All entries shown below should be duplicated character for character.

Collected data entries:

****

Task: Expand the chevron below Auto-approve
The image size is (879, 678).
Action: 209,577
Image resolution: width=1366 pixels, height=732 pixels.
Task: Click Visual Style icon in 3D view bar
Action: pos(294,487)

****

▶ _SOLVED PROBLEM_:
Task: Expand the chevron below Auto-approve
The image size is (879, 678).
Action: 209,577
Image resolution: width=1366 pixels, height=732 pixels.
Task: Click Visual Style icon in 3D view bar
Action: pos(294,487)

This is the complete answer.